Text zum Lesen:

____

Entscheidungsstichwort (Thema)
Keine Zumutbarkeit einer Vollzeittätigkeit neben Betreuung von Kindern im Grundschulalter
Leitsatz (redaktionell)
1. Berücksichtigung der besonderen Anforderungen und Bedürfnisse der Kinder in bestimmten Altersphasen bei Gewährung von Betreuungsunterhalt nach neuem Recht.
2. Kinder im Kindergartenalter und zumindest in den ersten Grundschuljahren bedürfen einer intensiven Betreuung, der durch Gewährung von Betreuungsunterhalt Rechnung zu tragen ist, da dem betreuenden Elternteil im Interesse und zum Wohl des Kindes nur eine Teilbeschäftigung zumutbar ist.
3. Eine zeitliche Begrenzung des Betreuungsunterhalts kommt wegen der unsicheren Prognose in Bezug auf die Entwicklung des Kindes nicht in Betracht.
Normenkette
BGB §§ 1570, 1578b
Verfahrensgang
AG München (Aktenzeichen 533 F 1396/05) |
Nachgehend
Tenor
1. Auf die Berufung des Antragstellers wird das Endurteil des AG München in Ziff. 3 wie folgt abgeändert:
Der Antragsteller wird verurteilt, an die Antragsgegnerin ab Rechtskraft der Scheidung bis 31.12.2007 einen monatlichen nachehelichen Elementarunterhalt i.H.v. 665 EUR und einen monatlichen Altersvorsorgeunterhalt i.H.v. 168 EUR zu bezahlen, sowie ab 1.1.2008 bis einschließlich März 2008 einen Elementarunterhalt von 501 EUR und einen Altersvorsorgeunterhalt von 127 EUR und ab April 2008 einen Elementarunterhalt von 478 EUR und einen Altersvorsorgeunterhalt von 121 EUR. Im Übrigen wird die Berufung des Antragstellers zurückgewiesen.

____

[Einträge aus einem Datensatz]
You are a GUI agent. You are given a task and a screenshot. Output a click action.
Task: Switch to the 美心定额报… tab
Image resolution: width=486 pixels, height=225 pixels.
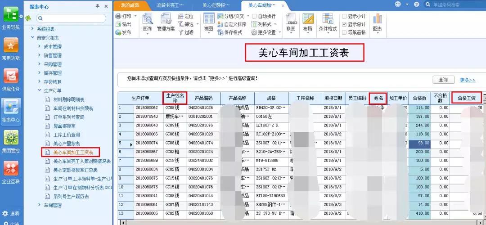click(x=216, y=5)
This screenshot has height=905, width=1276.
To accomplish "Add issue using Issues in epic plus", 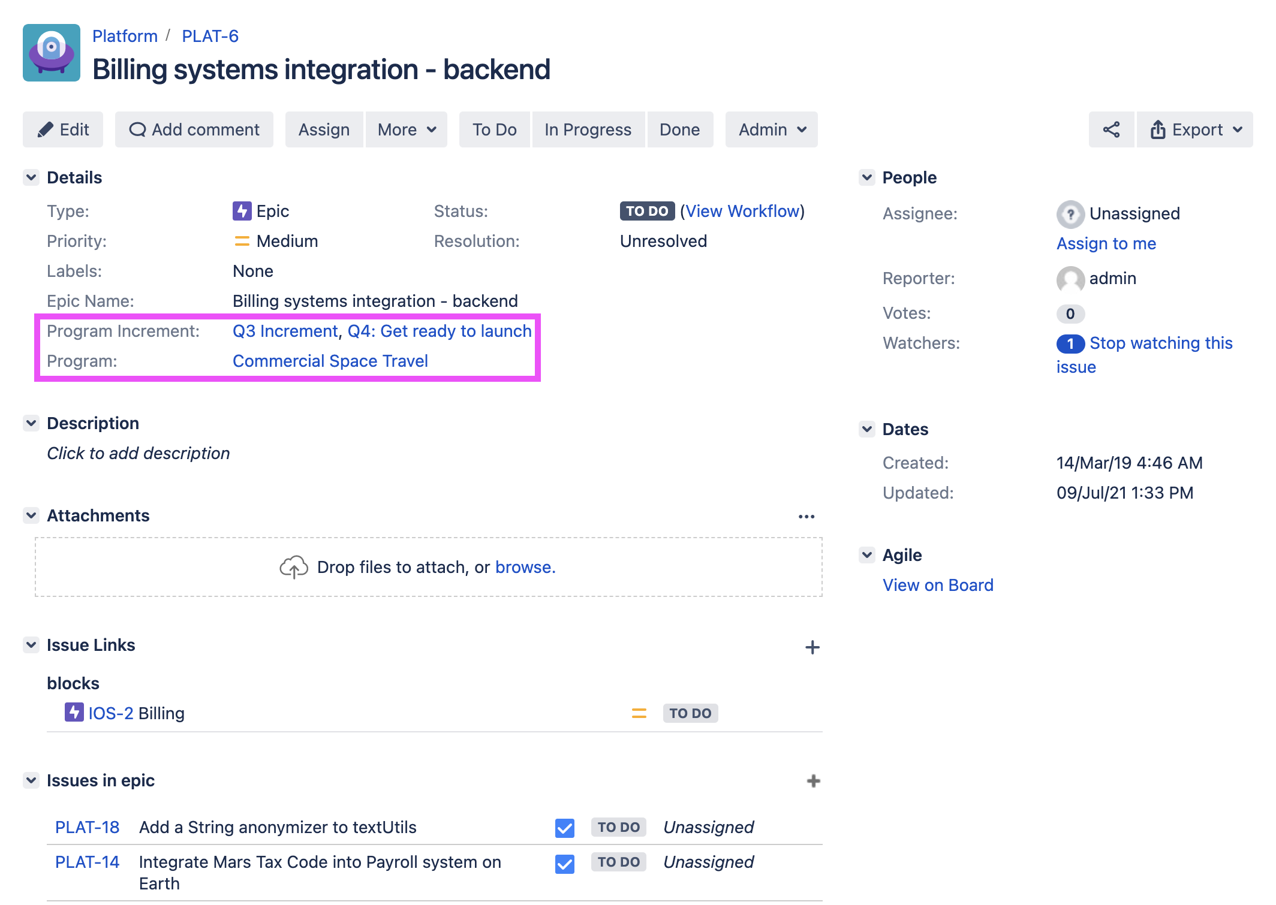I will tap(813, 781).
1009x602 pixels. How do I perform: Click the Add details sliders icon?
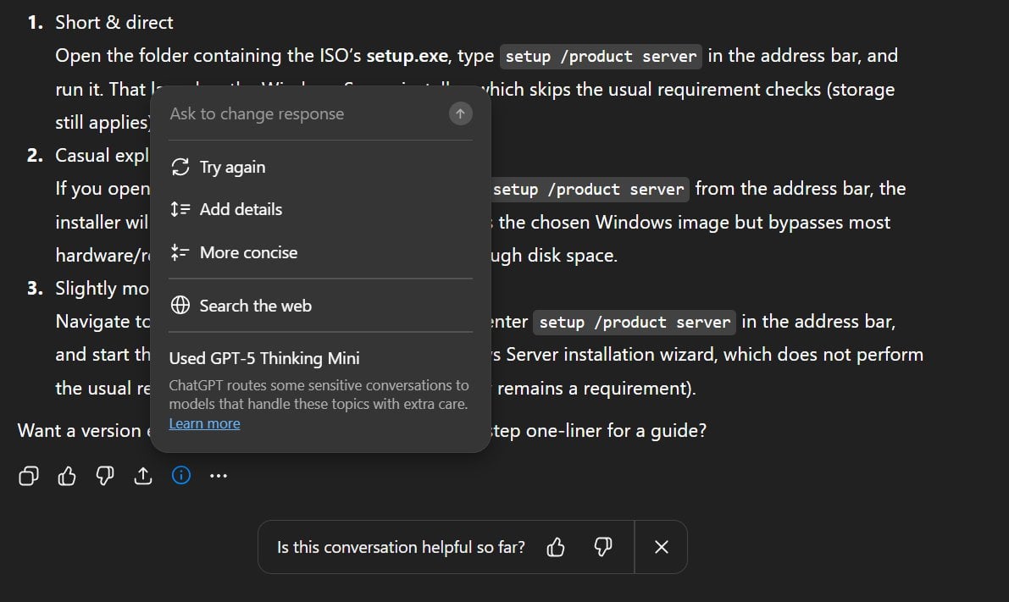[180, 209]

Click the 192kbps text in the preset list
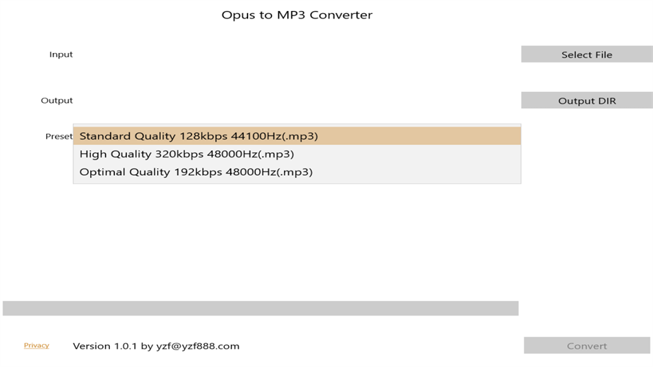tap(198, 172)
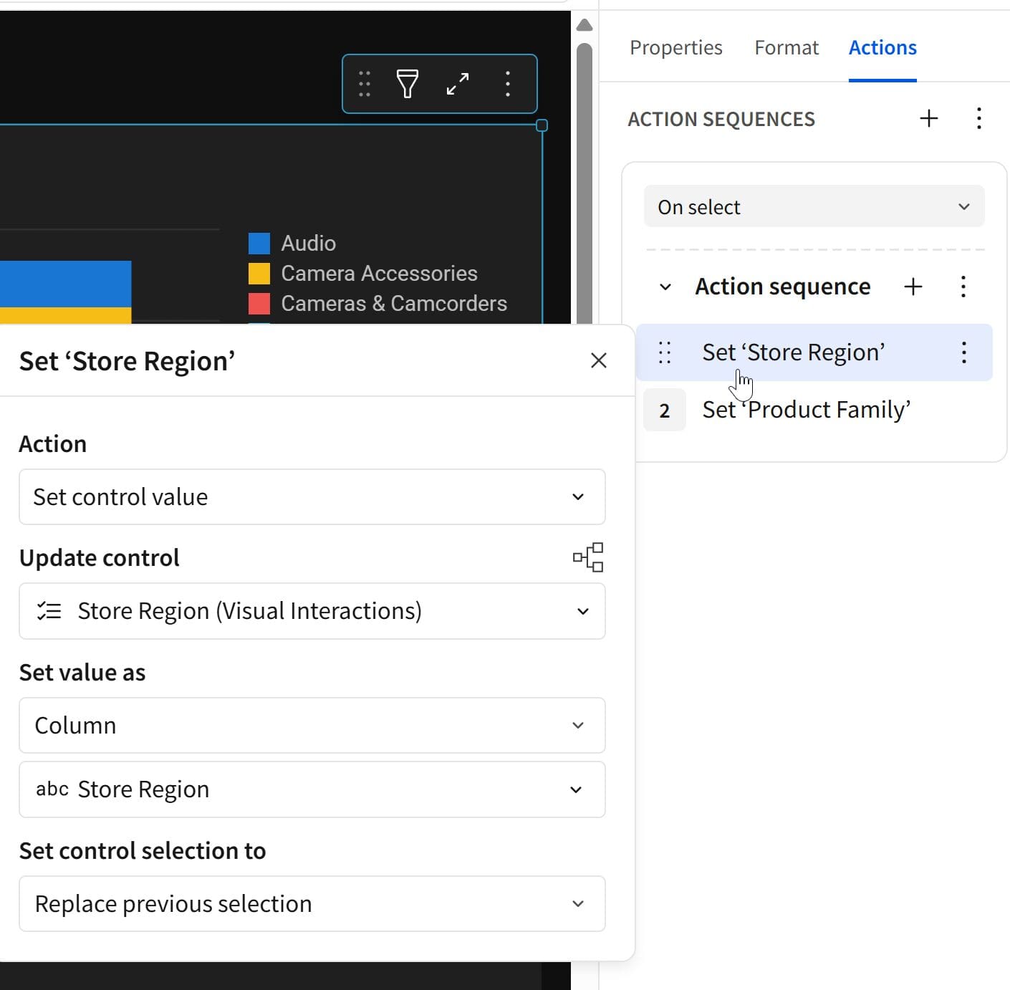
Task: Open the Action 'Set control value' dropdown
Action: tap(312, 497)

____

Aufgabenliste:
1. Schreiben Sie bitte aus dem Text zum Betreuungsunterhalt den Abschnitt von „Entscheidungsstichwort (Thema)“ bis einschließlich „Teilbeschäftigung zumutbar ist.“ wortgetreu ab.
2. Setzen Sie den Text zum Betreuungsunterhalt im Anschluss an seinen letzten Satz fort.

Antworten zu Aufgaben:
1.
Entscheidungsstichwort (Thema)
Keine Zumutbarkeit einer Vollzeittätigkeit neben Betreuung von Kindern im Grundschulalter
Leitsatz (redaktionell)
1. Berücksichtigung der besonderen Anforderungen und Bedürfnisse der Kinder in bestimmten Altersphasen bei Gewährung von Betreuungsunterhalt nach neuem Recht.
2. Kinder im Kindergartenalter und zumindest in den ersten Grundschuljahren bedürfen einer intensiven Betreuung, der durch Gewährung von Betreuungsunterhalt Rechnung zu tragen ist, da dem betreuenden Elternteil im Interesse und zum Wohl des Kindes nur eine Teilbeschäftigung zumutbar ist.

2.
2. Die Anschlussberufung der Antragsgegnerin wird zurückgewiesen.
3. Die Kosten des Berufungsverfahrens werden gegeneinander aufgehoben.
4. Das Urteil ist vorläufig vollstreckbar. Der Antragsteller kann die Vollstreckung durch die Antragsgegnerin durch Sicherheitsleistung i.H.v. 110 % des jeweils zu vollstreckenden Betrages abwenden, wenn nicht die Antragsgegnerin Sicherheit in gleicher Höhe leistet.
5. Die Revision zum BGH wird zugelassen.
Gründe
I. Die am 21.9.2001 geschlossene Ehe der Parteien wurde durch Teilanerkenntnis- und Endurteil des AG München vom 30.3.2007 geschieden. Der Scheidungsausspruch ist seit 4.9.2007 rechtskräftig.
Aus der Ehe der Parteien ist die Tochter M., geb. 31.3.2002, hervorgegangen. Diese lebt bei der Antragsgegnerin und wird von dieser betreut und versorgt. Sie besucht den Kindergarten bis 14 Uhr täglich.
Die Antragsgegnerin ist gelernte Buchhändlerin und seit 1.10.2007 bei der Firma T. als Verkäuferin beschäftigt. Ihr durchschnittliches monatliches Bruttogehalt beträgt 900 EUR, hinzu kommt eine Weihnachtsgratifikation von 60 % des Bruttogehalts. Zusätzlich zu den 80 monatlichen Tarifstunden hat sie entsprechend ihrem Arbeitsvertrag 30 sog. "Flexistunden" pro Monat zu leisten, die gesondert vergütet werden, und die sich teilweise auf die Abendstunden und den Samstag erstrecken. In der berufsbedingten Abwesenheit der Antragsgegnerin wird die Tochter Marianna von den Großeltern betreut.
Der Antragsteller, der wie in der Ehezeit in Mannheim wohnt, ist an einer Schule in S. als Lehrer beschäftigt.
Im Termin vom 2.6.2006 hat der Antragsteller das gemäß Schriftsatz vom 13.1.2006 angekündigte Anerkenntnis für eine Unterhaltsforderung i.H.v. 531,12 EUR abgegeben. Im Termin zur mündlichen Verhandlung vom 8.2.2007 hat er dann nur noch einen Betrag i.H.v. 350 EUR anerkannt und im Übrigen Klageabweisung beantragt.
Im Jahr 2007 verfügte der Antragsteller über ein Bruttoeinkommen von 48.578,37 EUR. Für die Tochter bezahlt er monatlich 192 EUR an die Antragsgegnerin.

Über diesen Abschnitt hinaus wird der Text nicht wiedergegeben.